Дальше было рисование. Нам раздали акварельные краски, кисти, наполненные водою баночки из-под белковой икры и велели нарисовать, как мамы следующей осенью поведут нас в первый класс. Пожалуй, это было пока что самое приятное за день. Рисование здорово оттягивало, а притворяться более ребёнком, чем я есть на самом деле, во время этого занятия не приходилось: обращаться с красками я толком не умел никогда, да к тому же новые детские пальцы оказались крайне неуклюжими. Тем не менее, фигурки мамы и моя к концу занятия на моём листке появились: они шли, взявшись за руки, с портфелем и гладиолусами из правого конца бумажки в левый. Доволен своим рисунком я был ровно до того момента, как сосед, ещё недавно ловко сложивший три и два, не начал над ним смеяться, вопрошая почему у моих персонажей по одному глазу и носы не посередине, а сбоку. Его собственная мать и он, конечно, шли, вывернув лица в анфас к наблюдателю. О том, что такое «профиль», в нашей группе никто не имел понятия, а над тем, что я изобразил уродов, вскоре хихикал весь ряд. Так я понял, что не выпендриваться надо ещё уметь.
2.7
После занятий мы кое-как оделись, выстроились парами на крылечке и отправились гулять на свою площадку. Чтоб гулять было не скучно, нам была выставлена пластиковая корзина с потасканными, порой сломанными игрушками: я вспомнил, как по мере их полной утраты нам время от времени велели приносить из дому новые и сдавать в общее пользование. Таким образом, прогулочная корзина была чем-то вроде пенсии для разлюбленных или обещавших в скором времени прийти в негодность игрушек. Впрочем, нет, скорее эти игрушки были рекрутами, сданными в солдаты, потому что их не жалко: перед неминуемой гибелью эксплуатировались они нещадно.
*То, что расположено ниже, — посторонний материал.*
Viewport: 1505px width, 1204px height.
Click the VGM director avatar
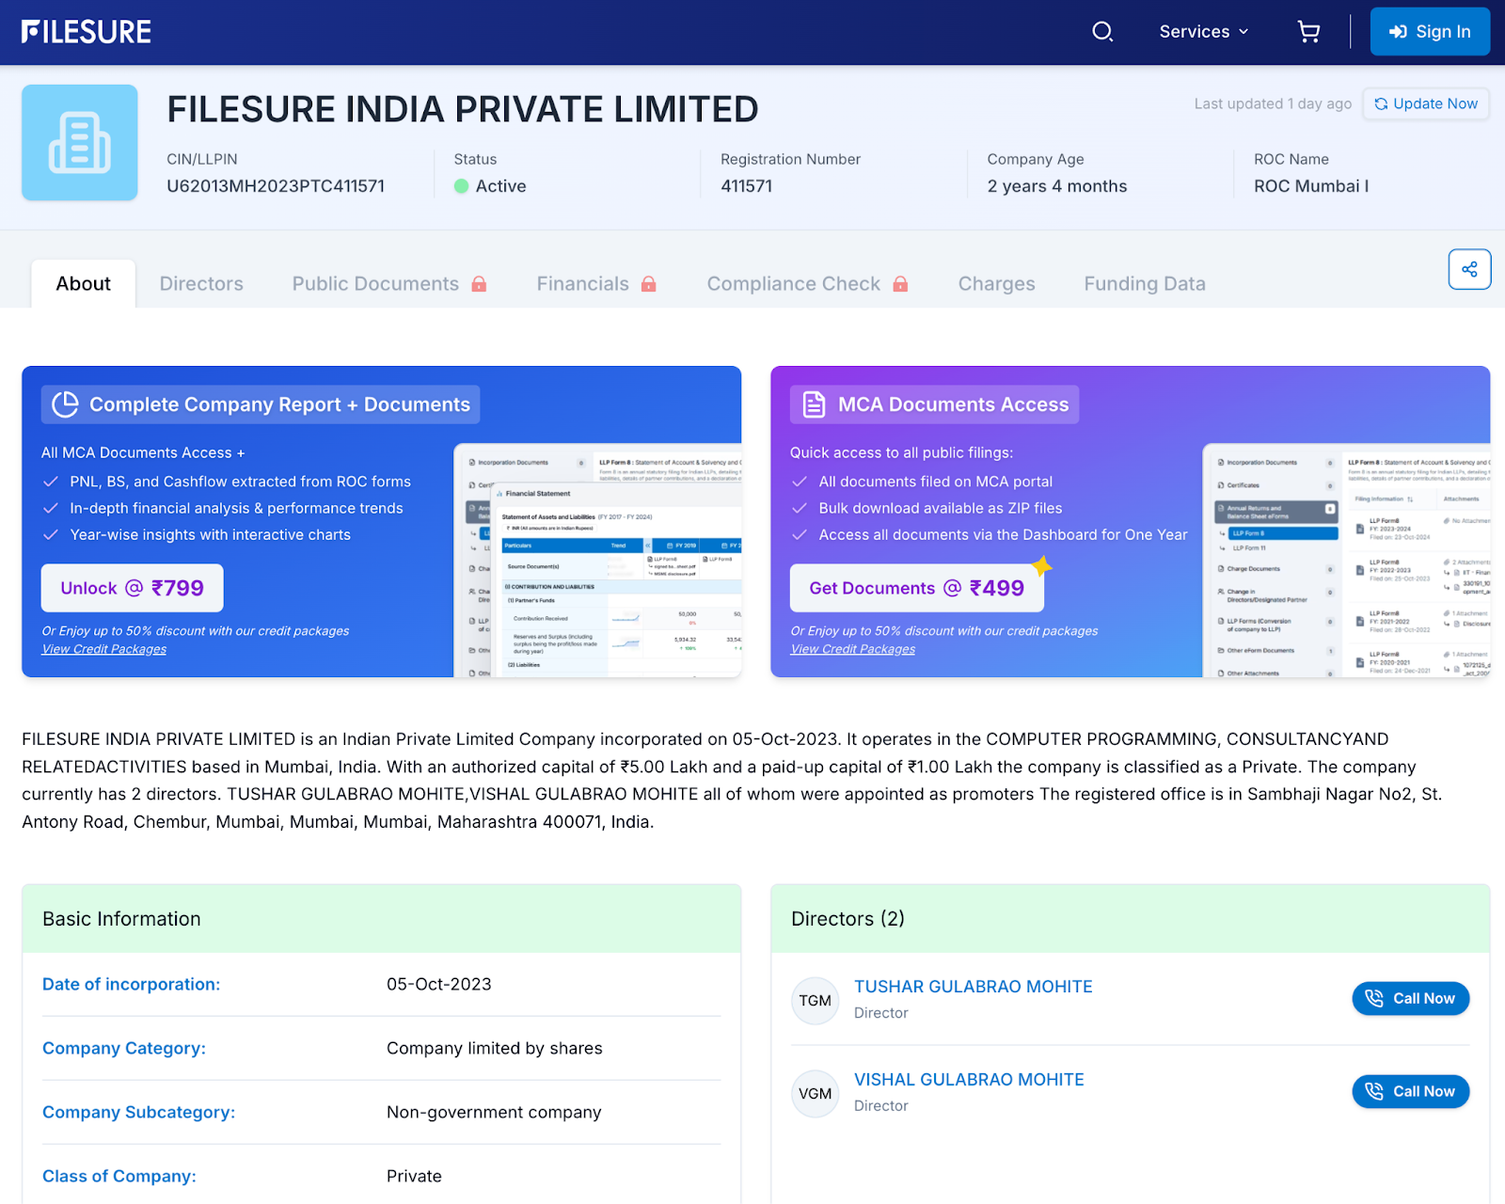coord(815,1093)
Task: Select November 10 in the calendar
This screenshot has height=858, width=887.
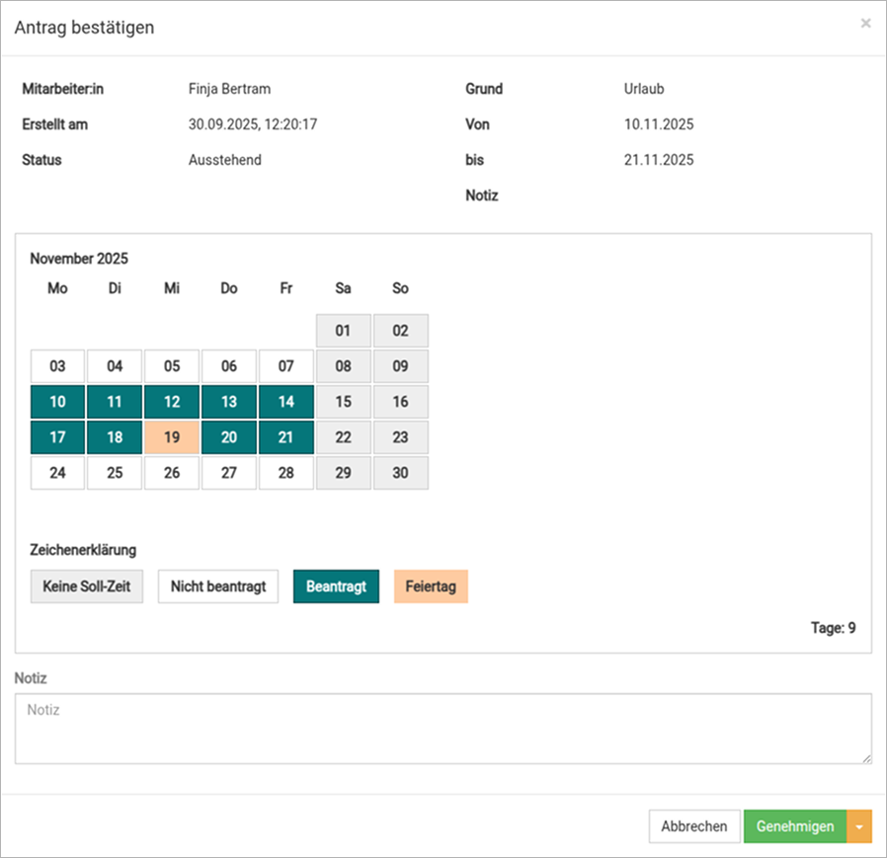Action: (x=58, y=402)
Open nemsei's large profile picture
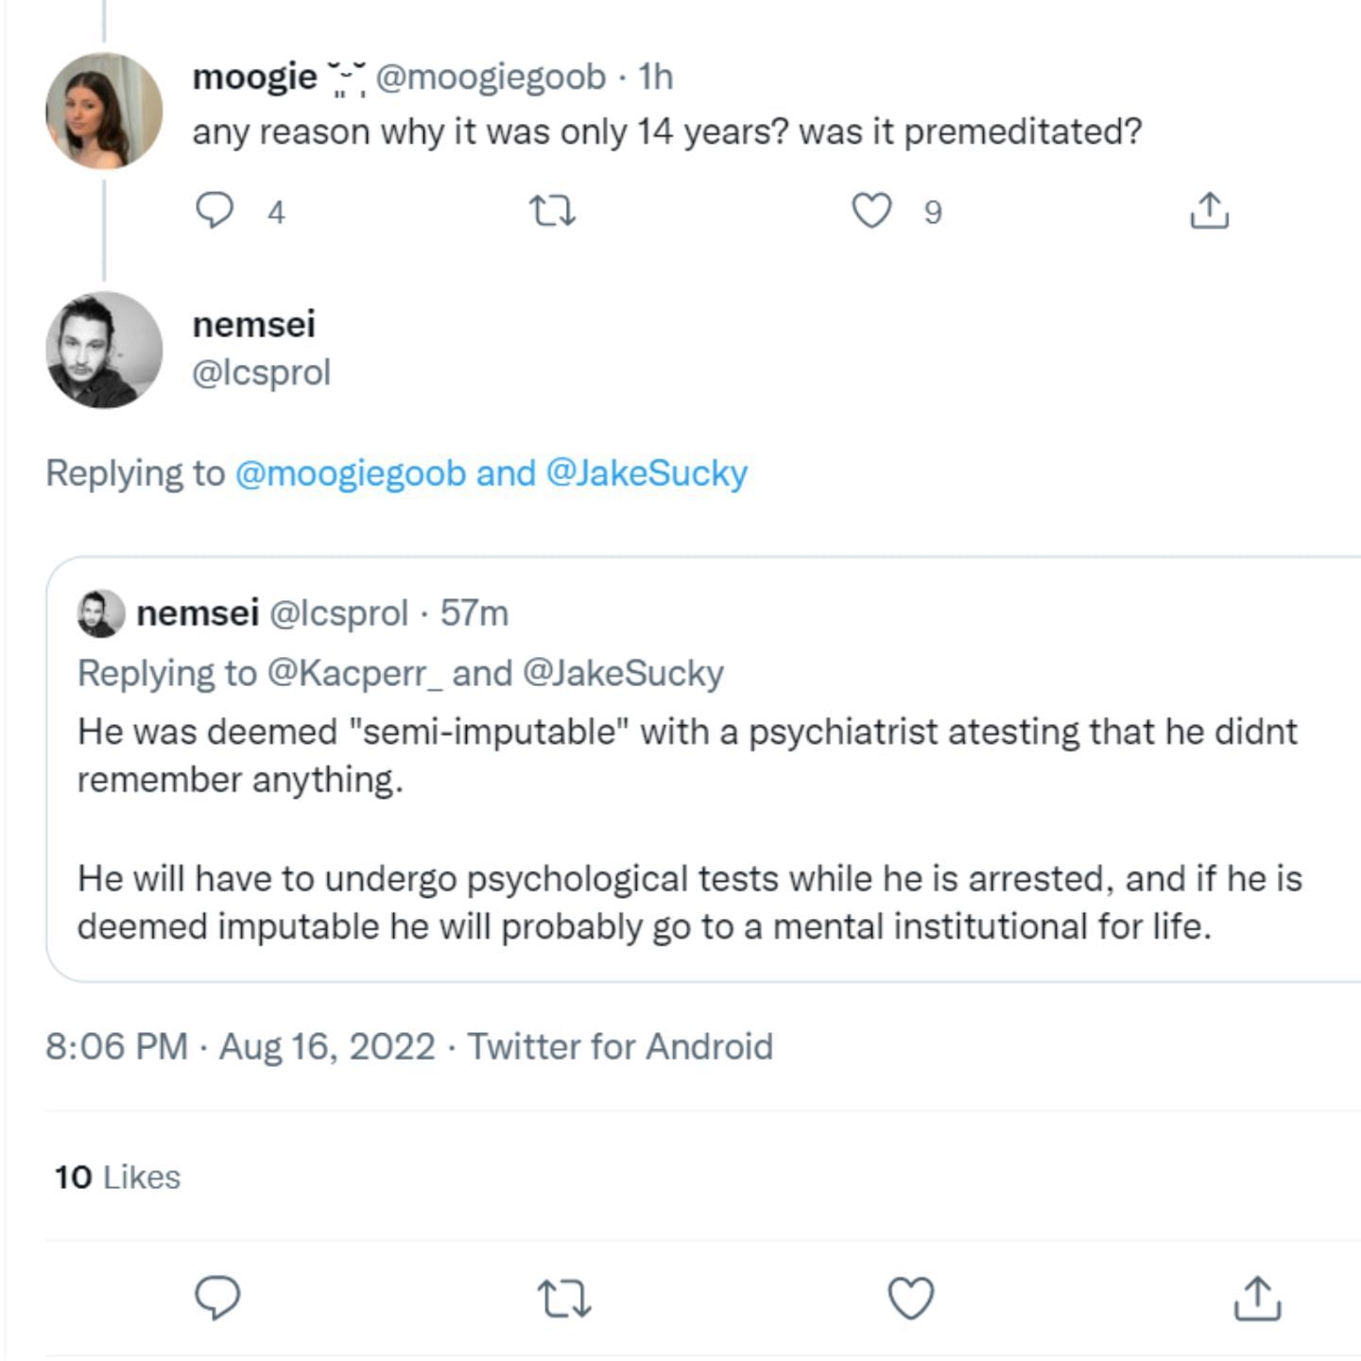Image resolution: width=1361 pixels, height=1361 pixels. (x=104, y=350)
Играть без компьютера я разучился, так что, хотя и не стал пренебрегать содержимым корзины, чтобы не выделяться, но лучшие игрушки уступил братьям по разуму, практически опустошившим хранилище в течение пары десятков секунд. В итоге мне досталась пластмассовая лягушка с двигающимися, похожими на таблетки в блистерах, глазами. Я немного поковырял ей как совком в песочнице, но быстро заскучал и отправился на лазалки, на которых в течение следующих нескольких минут повисел вверх головой, вниз головой, боком, другим боком, дважды застрял, но сам выбрался и пришёл к выводу, что в этой жизни непременно буду вести самый что ни на есть активный образ жизни, чтобы к сорока годам быть огурцом, а не тощим жирдяем с хилыми ручонками и мягким белым пузом... Кстати, наблюдение: если в прошлой взрослой жизни от любой активности сразу хотелось лечь и поотдыхать, то в этой, детской, от любой пассивности, напротив, накатывало желание поскорее вскочить и побегать.
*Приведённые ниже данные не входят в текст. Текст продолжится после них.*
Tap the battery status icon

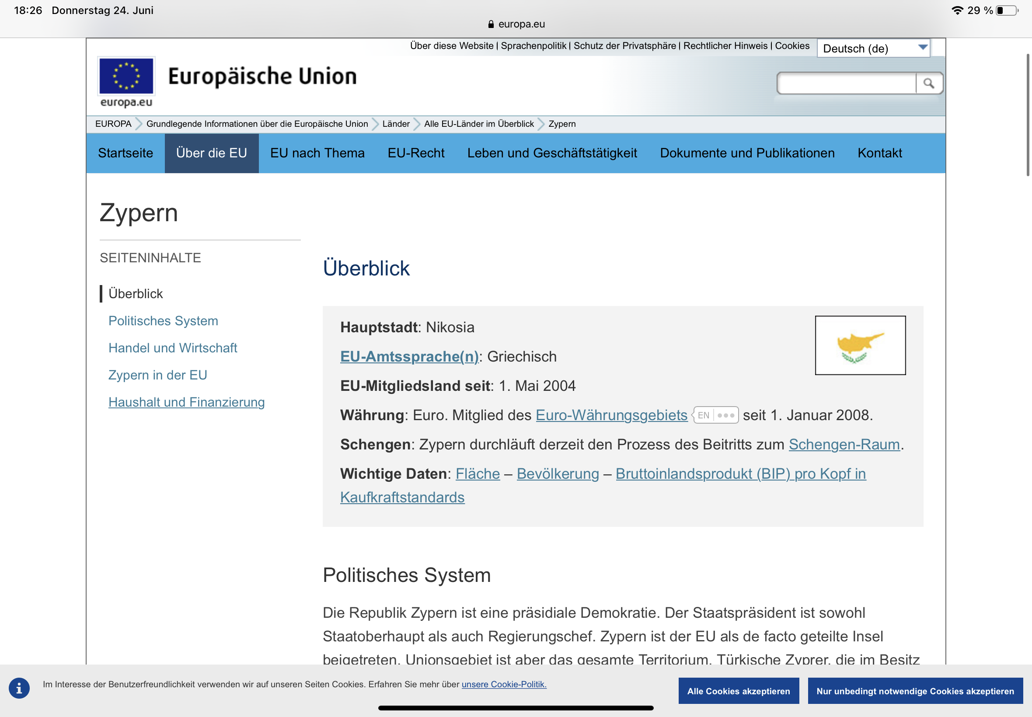click(1006, 10)
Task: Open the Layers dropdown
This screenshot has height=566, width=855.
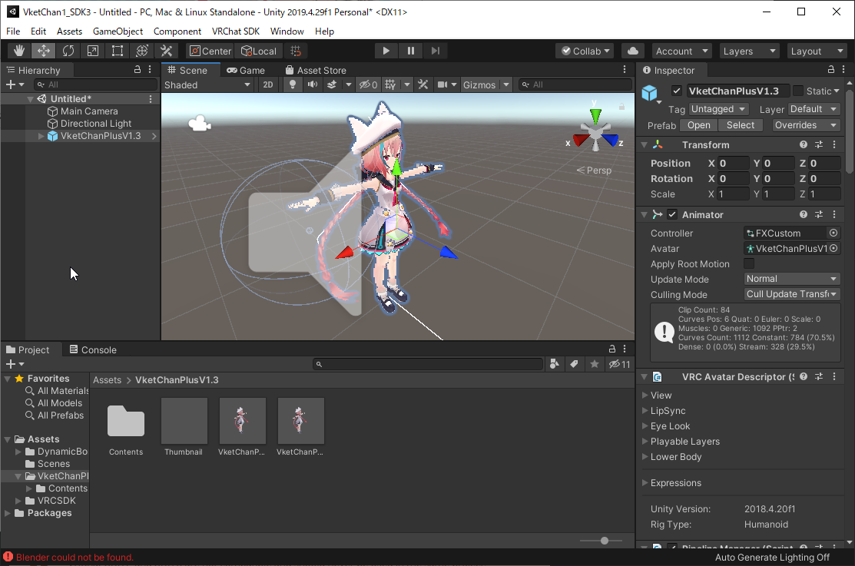Action: 748,51
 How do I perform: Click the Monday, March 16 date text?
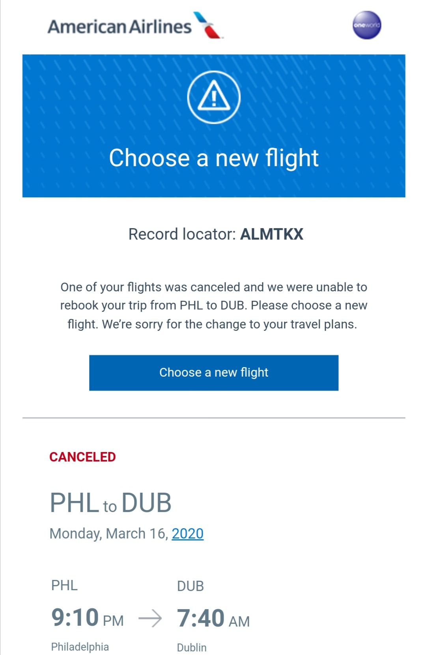click(x=109, y=533)
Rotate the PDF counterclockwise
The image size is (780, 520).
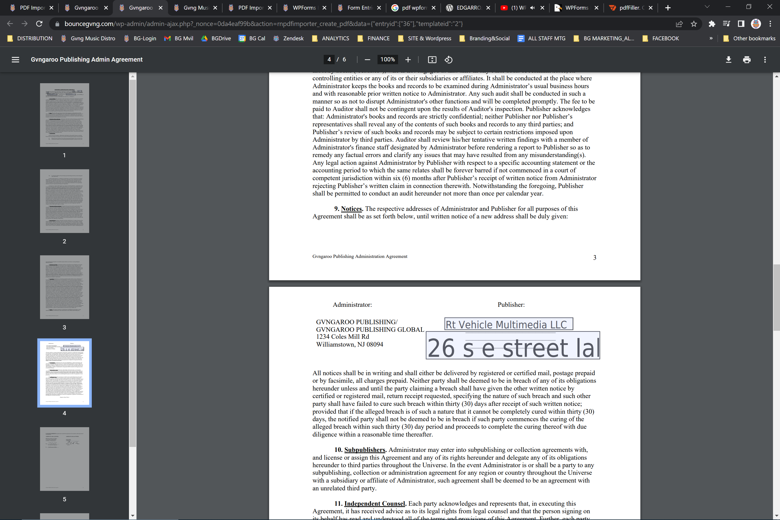(x=448, y=60)
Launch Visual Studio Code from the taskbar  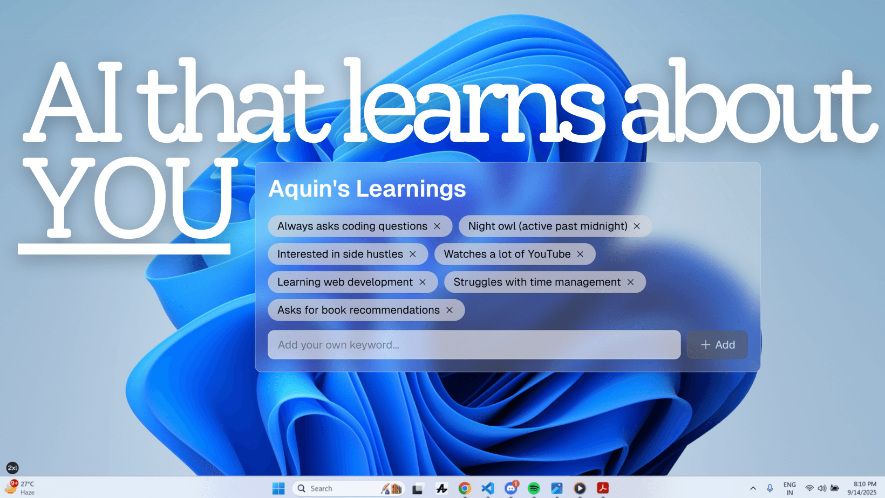tap(488, 488)
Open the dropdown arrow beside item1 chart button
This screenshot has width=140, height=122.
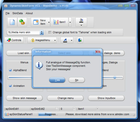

Наскучив лазаньем, я заметил, что Ирка играет одна и решил к ней прибиться: одиноко было очень, если честно, да и странным необщительным типом прослыть раньше времени не хотелось (к сорока всё равно таким стану, но в эту вторую попытку попробую быть дружелюбным). У Ирки был резиновый медведь в резиновом народном сарафане и с огромной дыркой посередине морды.
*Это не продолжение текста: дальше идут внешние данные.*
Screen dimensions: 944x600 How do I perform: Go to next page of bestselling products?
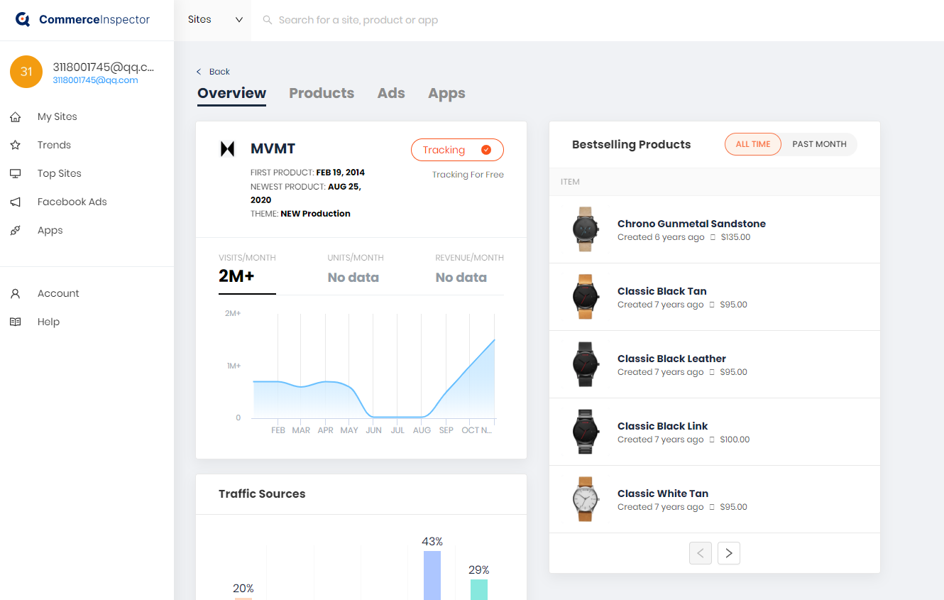(x=729, y=553)
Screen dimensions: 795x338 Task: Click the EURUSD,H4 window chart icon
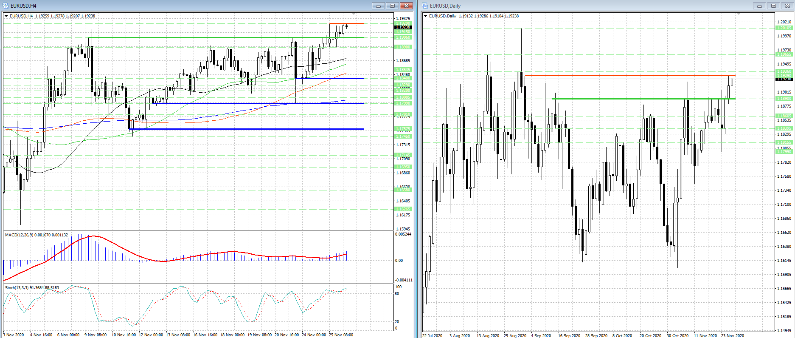point(6,6)
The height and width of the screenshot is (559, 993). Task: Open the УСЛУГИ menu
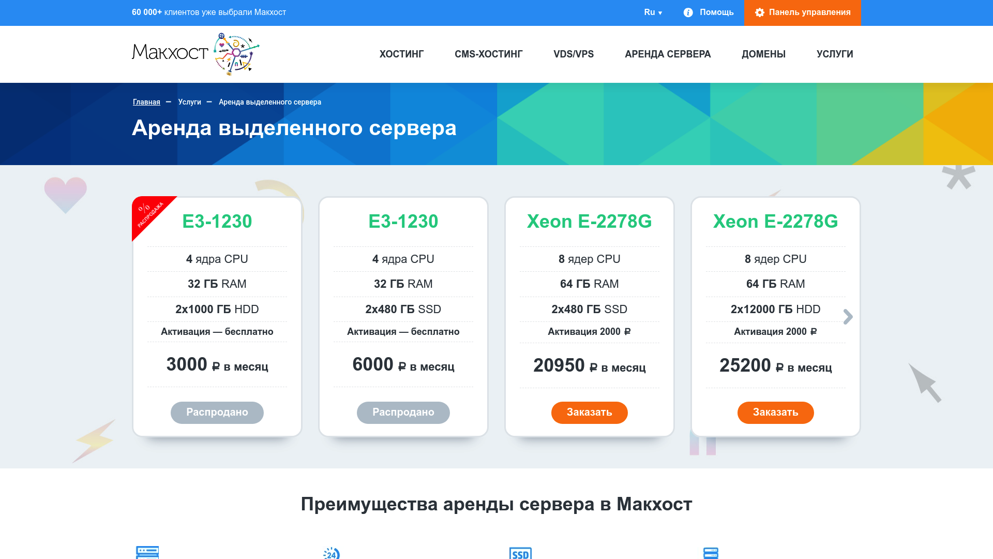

– Хочешь, поменяемся? – Галантно предложил я. – Смотри, у меня есть лягушка. И она совсем не сломанная. Она лучше, чем рваный медведь. Хочешь?
– Нет, – сказала Ирка.
Она потрясла своего медведя вверх ногами, и вскоре из дыры в его башке выпал маленький обрывочек бумаги. Ирка подняла его и гордо показала мне: это было изображение ягодки, вырванное из фантика от конфеты «Клубника со сливками».
– Медведь ягоду ест, понимаешь? – сказала она. – Покормить его хочешь?
Я не стал отказываться и несколько раз покормил медведя бумажной ягодой, а потом достал её обратно. Наверно, опыт сорока лет, прожитых в предыдущей жизни меня испортил, но эта милая изобретательная игра наводила меня на мысли о пищевом расстройстве... Или это Ирка уже в этом возрасте показывала склонность к отклонениям в этой сфере?
– Ир, а ты конфеты любишь? – Спросил я.
– Люблю, а что? – Произнесла настороженно моя будущая бывшая.
– Да так просто... А колбасу любишь? Копчёную, например?
– Очень... – Ответила Ирка мечтательно.
В будущей жизни конфеты и колбаса будут для неё едва ли не ядом, причиной скандалов, источником нервяков и вечно угрожающими врагами.
– А тебе их много есть дают? – Спросил я следом.
– Нет. Не очень.
– А когда вырастешь, станешь сама себе главная, будешь их есть, сколько влезет?
Ира посмотрела на меня с непониманием. Не ответила.
– Ну когда станешь взрослая, ты будешь есть много конфет и колбасы? Или не будешь? – Сформулировал я заново, попроще.
– Конфет и колбасы много нельзя есть.
Узнаю свою сожительницу!
– Это почему же?
– Потому что дефицит! – Сказала Ирка, заставив меня почувствовать себя мелким, сопливым, не знающим жизни придурком.
Решил сменить тему:
– Ирка, угадай, а вот что больше: сто двадцать минут или шестьсот секунд? – Загадал я ей папину утреннюю загадку.
– Шестьсот секунд больше, – утверенно ответила собеседница. Чуть позже добавила: – Бабушке.
– Что значит «бабушке»?
– Моей бабушке больше нравится «Шестьсот секунд». Потому что там про веру и народ русский, – явно не своими словами сказала Ирка. – А ты что, не смотрел?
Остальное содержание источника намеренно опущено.